Ebrei di destra e di sinistra restano lontani

Nella sala azzurra non c’è che un’ora per chi presenta un libro, tre minuti prima che scocchi arriva una signorina a annunciarti che devi sgomberare, ci fossero anche dieci relatori a discutere le sorti del mondo. Ieri eravamo in quattro alle diciotto, il famoso demografo professor Sergio Della Pergola arrivato fresco da Israele, un altro famoso demografo, il professor Livi Bacci, Gad Lerner e io. Un libro politico, pieno di cifre che devono alla fine far scaturire per forza un’opinione politica, per un sì o per un no. Le sorti del mondo, comunque le devi determinare in un’ora secca, fino alle diciannove, hai pochi minuti. Lerner e io eravamo reduci da uno scontro legato alla sua trasmissione L’Infedele, poi placatasi, come ha detto Lerner «per la mia itcansut («convergenza» o «rientro» in ebraico, parola che definisce il ritiro dei settler da territori occupati) per consentire a tutti di partecipare».
Il libro di Della Pergola - Israele e Palestina, la forza dei numeri (Il Mulino) - racconta bene l’intera storia dell’area, e sostiene che la crescita demografica dei palestinesi e degli arabi israeliani costringerà senza remissione Israele a rinunciare ai territori se vuole vivere in pace. È un’idea che in pratica suggerisce in altra forma il tema di land for peace, pace in cambio di terra, proprio quello che Israele ha sempre cercato di attuare senza mai ottenere altro che violenza in cambio. Non c’è tempo per un vero dibattito, e forse è giusto così: grande è il mare che ci separa, è la percezione stessa dei temi che è così diversa. Della Pergola e Livi Bacci riportano i contenuti del libro, ma Lerner e io esprimiamo visioni di Israele, e quindi del mondo e dell’ebraismo, che sono lontane, molto lontane, nonostante ambedue si desideri la stessa soluzione, due stati per due popoli.

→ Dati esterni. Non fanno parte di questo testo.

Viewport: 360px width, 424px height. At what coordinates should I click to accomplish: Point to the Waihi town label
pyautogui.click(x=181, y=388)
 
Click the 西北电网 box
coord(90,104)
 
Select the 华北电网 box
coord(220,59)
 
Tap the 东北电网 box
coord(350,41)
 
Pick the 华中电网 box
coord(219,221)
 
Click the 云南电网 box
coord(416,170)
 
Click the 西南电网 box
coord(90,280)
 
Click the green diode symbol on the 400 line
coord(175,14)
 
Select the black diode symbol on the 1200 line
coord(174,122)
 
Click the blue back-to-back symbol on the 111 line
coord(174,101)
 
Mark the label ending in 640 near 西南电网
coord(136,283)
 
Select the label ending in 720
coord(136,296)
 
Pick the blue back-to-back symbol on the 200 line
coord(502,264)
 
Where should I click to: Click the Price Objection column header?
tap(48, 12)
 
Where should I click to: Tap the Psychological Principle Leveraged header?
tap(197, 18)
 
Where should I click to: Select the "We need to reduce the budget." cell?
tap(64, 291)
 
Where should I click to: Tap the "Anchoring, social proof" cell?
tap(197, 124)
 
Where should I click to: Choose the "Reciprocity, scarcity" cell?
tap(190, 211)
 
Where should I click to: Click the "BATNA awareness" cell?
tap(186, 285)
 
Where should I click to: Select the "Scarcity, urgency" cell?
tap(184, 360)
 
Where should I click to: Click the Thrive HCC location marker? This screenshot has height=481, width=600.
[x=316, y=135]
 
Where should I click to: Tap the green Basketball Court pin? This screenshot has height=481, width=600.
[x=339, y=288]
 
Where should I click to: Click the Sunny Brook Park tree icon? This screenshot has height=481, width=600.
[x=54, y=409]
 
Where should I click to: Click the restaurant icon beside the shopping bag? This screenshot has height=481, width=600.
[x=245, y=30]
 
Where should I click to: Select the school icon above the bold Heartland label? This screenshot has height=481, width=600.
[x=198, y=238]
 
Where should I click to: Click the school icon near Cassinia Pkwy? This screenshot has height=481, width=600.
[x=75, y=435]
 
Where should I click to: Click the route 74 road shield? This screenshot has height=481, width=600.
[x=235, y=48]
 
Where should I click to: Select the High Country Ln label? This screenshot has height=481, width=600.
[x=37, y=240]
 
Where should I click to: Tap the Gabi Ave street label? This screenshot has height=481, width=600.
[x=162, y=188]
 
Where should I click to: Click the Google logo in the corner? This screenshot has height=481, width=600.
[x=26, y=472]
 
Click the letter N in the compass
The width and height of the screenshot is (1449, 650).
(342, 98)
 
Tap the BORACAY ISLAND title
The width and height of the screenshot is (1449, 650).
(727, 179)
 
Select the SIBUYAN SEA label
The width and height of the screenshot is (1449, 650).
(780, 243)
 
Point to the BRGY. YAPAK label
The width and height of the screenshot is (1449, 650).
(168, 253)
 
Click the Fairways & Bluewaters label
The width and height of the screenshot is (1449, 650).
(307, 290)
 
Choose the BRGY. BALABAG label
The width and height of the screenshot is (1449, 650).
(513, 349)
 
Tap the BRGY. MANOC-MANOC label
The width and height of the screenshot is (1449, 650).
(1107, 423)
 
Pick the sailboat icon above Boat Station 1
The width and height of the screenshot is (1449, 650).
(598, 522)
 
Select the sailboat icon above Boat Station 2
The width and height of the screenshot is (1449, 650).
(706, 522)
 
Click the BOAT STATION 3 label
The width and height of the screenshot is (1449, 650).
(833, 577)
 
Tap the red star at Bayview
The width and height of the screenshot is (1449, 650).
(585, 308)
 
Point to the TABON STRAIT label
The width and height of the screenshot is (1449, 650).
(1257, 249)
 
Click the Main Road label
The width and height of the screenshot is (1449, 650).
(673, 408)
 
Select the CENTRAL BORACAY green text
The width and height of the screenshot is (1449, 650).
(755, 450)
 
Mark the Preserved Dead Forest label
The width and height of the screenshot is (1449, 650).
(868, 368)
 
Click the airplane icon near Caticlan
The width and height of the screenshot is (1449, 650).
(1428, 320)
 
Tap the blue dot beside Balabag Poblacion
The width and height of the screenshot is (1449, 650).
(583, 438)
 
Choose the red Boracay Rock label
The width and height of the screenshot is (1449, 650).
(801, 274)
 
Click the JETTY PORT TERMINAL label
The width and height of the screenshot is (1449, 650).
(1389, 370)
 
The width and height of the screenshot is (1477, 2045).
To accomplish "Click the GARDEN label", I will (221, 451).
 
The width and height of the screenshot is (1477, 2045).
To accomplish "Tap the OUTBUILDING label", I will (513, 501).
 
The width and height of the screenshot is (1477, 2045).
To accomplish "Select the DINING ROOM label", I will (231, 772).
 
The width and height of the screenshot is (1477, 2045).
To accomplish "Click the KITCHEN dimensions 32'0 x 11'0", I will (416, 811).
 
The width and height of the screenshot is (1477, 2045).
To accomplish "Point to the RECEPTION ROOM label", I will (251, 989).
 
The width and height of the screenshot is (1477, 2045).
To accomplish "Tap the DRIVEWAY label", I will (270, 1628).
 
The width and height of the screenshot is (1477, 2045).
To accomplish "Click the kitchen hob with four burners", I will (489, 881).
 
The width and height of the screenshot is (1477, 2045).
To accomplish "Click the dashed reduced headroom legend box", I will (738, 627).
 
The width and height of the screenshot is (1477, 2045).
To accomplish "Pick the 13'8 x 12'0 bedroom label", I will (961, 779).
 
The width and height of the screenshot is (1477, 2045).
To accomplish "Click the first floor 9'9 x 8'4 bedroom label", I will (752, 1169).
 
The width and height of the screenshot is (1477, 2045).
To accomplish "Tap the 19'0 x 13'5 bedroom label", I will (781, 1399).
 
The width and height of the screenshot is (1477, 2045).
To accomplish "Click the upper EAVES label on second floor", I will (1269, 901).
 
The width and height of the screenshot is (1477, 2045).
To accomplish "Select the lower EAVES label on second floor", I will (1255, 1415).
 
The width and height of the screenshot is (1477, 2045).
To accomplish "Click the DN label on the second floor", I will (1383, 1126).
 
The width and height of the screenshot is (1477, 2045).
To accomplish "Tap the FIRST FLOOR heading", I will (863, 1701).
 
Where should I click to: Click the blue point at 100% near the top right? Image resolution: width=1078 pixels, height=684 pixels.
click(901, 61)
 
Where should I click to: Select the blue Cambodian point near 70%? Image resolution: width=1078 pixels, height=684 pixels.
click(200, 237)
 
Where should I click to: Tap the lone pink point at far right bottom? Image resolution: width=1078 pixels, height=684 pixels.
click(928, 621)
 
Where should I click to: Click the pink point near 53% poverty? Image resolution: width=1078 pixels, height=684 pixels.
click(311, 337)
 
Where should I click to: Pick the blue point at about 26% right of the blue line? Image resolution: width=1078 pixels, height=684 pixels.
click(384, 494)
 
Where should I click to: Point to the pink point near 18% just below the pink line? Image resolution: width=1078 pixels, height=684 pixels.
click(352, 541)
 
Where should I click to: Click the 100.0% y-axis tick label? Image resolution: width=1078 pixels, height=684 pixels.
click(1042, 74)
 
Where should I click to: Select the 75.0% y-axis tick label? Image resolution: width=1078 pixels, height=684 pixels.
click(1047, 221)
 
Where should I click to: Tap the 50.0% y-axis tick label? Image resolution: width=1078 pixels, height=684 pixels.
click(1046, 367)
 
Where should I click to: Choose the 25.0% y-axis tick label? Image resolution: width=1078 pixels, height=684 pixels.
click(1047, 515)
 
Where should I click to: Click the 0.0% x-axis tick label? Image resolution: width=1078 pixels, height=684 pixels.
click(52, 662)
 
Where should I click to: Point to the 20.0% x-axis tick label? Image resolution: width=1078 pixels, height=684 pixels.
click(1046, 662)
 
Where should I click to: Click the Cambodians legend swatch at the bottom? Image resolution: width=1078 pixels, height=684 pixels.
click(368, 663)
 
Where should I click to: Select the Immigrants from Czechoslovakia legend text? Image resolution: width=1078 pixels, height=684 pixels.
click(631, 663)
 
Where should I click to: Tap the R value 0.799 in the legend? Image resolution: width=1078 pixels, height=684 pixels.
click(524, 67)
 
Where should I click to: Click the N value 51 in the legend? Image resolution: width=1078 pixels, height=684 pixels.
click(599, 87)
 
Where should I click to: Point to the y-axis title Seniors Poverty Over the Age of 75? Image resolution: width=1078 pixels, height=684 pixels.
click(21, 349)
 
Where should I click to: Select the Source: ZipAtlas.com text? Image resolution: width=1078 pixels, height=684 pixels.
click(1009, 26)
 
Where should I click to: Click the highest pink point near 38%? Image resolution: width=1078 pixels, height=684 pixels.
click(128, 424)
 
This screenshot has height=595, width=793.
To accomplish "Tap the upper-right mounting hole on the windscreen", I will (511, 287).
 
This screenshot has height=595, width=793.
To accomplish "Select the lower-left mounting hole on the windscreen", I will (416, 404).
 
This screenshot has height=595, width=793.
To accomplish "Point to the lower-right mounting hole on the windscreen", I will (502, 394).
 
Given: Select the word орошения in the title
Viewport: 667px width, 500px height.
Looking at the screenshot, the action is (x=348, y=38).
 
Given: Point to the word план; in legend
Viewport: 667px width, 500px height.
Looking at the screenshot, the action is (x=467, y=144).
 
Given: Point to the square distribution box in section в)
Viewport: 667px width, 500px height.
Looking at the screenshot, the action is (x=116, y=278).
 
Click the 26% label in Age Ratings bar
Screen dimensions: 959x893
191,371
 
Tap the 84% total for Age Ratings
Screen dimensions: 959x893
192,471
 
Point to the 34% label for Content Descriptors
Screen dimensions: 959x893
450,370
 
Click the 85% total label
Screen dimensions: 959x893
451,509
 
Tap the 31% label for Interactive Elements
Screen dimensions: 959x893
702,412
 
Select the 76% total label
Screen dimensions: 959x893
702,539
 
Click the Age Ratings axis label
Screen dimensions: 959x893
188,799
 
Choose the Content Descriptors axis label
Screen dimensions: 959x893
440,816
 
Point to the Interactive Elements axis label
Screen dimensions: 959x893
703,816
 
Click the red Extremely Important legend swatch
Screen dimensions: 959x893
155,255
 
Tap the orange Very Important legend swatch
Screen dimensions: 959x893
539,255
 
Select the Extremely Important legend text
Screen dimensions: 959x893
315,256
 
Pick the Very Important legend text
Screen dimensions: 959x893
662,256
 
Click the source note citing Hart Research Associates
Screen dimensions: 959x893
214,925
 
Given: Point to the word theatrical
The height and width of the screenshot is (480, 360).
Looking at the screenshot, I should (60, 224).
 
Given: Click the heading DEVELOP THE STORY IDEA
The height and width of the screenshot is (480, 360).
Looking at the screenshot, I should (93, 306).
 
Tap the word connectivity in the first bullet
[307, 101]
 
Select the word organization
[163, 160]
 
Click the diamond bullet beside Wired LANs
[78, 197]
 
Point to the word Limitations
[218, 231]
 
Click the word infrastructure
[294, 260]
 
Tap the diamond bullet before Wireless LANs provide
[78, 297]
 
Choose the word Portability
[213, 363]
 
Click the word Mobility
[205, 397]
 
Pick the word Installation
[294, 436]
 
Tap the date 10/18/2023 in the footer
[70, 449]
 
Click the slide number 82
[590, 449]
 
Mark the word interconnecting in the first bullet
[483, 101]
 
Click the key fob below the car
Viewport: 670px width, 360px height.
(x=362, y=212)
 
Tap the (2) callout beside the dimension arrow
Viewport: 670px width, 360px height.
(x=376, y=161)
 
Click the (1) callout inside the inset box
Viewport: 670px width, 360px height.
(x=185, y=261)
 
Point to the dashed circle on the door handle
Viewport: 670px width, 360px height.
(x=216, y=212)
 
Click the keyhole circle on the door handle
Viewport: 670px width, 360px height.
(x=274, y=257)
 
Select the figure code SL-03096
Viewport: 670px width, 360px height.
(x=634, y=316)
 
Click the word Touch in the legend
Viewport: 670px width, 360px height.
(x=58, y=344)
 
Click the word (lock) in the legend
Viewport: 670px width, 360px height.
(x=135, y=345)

Oggi il mondo ebraico è ancora molto diviso su come valutare quello che è accaduto in questi anni di tentativi di conferire ai palestinesi spazio, terra, autonomia. Lerner esprime un’idea dell’ebraismo che ha a che fare con la tolleranza, la mescolanza delle etnie e delle culture, con l’idea di esilio, di diaspora e di meticciato, vede nella sua origine e nella storia della sua famiglia un’esortazione al cosmopolitismo. Io vedo il cosmopolitismo come una ricchezza da superare, amo l’idea di una casa piccola ma adatta alla mia famiglia, a rispecchiarne la cultura e a proteggerla. Mi piace che Israele abbia ricondotto a unità le maree di lingue e colori diversi provenienti dai quattro angoli del mondo, mi piace il respiro dell’identità forte che ha creato il monotesimo, la sua costruzione esclusiva della tradizione giudaico-cristiana della democrazia e dei diritti umani, l’identità rimasta salda per millenni aspettando di tornare a casa e ripetendoselo tutti i giorni. Gad esprime l’idea che la cultura dell’odio e del terrore sia uno dei tanti fattori che influenza lo scenario mediorentale. Io penso che se essa fosse stata sanzionata senza pietà saremmo più vicini alla pace e capendone la dimensione letale, da Hamas agli Hezbollah che in queste ore funestano di nuovo il futuro del Medio Oriente tutto, il tema land for peace sarebbe più pertinente. Oggi, è soltanto una pia illusione pensare che cedendo ancora terra si faccia il bene di Israele. Resta fra noi una grande distanza. Forse, speriamo, è l’inizio di una discussione.

Forse no.
Tutti applaudiamo quando Sergio Della Pergola si dispiace che alla nostra discussione non fosse presente anche un palestinese, e auspica che alla prossima discussione alla Fiera del Libro ci si possa sedere insieme.